— BRIEF —
Answer with one number only: how many lines in this material contain the word "Decrease"?

— INPUT RECORDS —
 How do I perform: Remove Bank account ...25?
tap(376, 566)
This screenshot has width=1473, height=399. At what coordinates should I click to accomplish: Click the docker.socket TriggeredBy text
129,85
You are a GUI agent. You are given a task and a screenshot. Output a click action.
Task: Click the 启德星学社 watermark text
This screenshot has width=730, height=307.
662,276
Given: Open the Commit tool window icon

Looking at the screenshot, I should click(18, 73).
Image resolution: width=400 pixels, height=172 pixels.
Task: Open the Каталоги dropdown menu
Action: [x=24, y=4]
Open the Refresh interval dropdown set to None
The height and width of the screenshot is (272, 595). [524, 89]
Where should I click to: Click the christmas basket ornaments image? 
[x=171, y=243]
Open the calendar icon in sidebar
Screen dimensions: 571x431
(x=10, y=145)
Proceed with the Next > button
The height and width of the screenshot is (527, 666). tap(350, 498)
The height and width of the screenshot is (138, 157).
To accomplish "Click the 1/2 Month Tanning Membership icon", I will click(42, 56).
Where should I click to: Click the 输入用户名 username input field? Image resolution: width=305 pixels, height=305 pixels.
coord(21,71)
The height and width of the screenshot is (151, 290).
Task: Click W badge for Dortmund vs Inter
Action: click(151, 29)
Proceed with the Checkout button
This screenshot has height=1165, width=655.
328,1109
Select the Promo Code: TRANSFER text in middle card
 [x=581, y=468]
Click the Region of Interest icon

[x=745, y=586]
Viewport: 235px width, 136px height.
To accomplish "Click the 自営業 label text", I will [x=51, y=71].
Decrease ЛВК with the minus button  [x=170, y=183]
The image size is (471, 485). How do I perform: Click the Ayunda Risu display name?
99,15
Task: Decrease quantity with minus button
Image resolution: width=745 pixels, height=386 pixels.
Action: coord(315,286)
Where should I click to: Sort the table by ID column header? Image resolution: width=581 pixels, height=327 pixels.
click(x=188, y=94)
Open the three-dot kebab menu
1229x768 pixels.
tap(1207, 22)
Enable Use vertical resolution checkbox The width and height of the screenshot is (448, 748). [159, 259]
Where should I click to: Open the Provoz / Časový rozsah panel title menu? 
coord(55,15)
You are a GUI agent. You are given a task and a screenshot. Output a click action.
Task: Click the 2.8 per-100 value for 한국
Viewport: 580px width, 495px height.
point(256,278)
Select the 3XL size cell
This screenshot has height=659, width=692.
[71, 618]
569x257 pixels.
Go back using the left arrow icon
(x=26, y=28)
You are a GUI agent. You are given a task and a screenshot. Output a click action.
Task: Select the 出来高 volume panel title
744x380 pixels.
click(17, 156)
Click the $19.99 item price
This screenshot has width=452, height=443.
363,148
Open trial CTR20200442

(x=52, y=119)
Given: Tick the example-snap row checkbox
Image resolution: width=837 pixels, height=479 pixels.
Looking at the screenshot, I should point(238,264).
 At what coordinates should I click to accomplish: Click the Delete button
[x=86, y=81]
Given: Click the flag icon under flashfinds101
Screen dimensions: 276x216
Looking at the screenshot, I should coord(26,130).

— ANSWER FOR THIS EXERCISE —
2